**ASSIGNED TASK:** Starting with the line containing "Given: Click into the CVC security code field" and going on through the line containing "The width and", return the lines of the data below exactly, and only those.

**MATERIAL PROVIDED:**

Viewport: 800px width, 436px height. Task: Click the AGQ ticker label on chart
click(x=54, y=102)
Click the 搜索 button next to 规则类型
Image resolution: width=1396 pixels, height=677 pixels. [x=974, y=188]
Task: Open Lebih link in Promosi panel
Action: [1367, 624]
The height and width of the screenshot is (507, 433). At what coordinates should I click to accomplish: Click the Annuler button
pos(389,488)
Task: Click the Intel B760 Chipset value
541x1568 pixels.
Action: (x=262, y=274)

==

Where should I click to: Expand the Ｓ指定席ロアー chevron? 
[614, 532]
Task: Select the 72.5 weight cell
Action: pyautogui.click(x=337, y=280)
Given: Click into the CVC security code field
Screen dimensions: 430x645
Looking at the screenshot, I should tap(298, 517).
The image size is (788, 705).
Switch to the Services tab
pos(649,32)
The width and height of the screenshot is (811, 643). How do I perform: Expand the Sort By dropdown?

**TASK SOLUTION:**
Given: Click into the CVC security code field
Screen dimensions: 430x645
Looking at the screenshot, I should tap(298, 517).
The image size is (788, 705).
Switch to the Services tab
pos(649,32)
The width and height of the screenshot is (811, 643). How do I perform: Expand the Sort By dropdown?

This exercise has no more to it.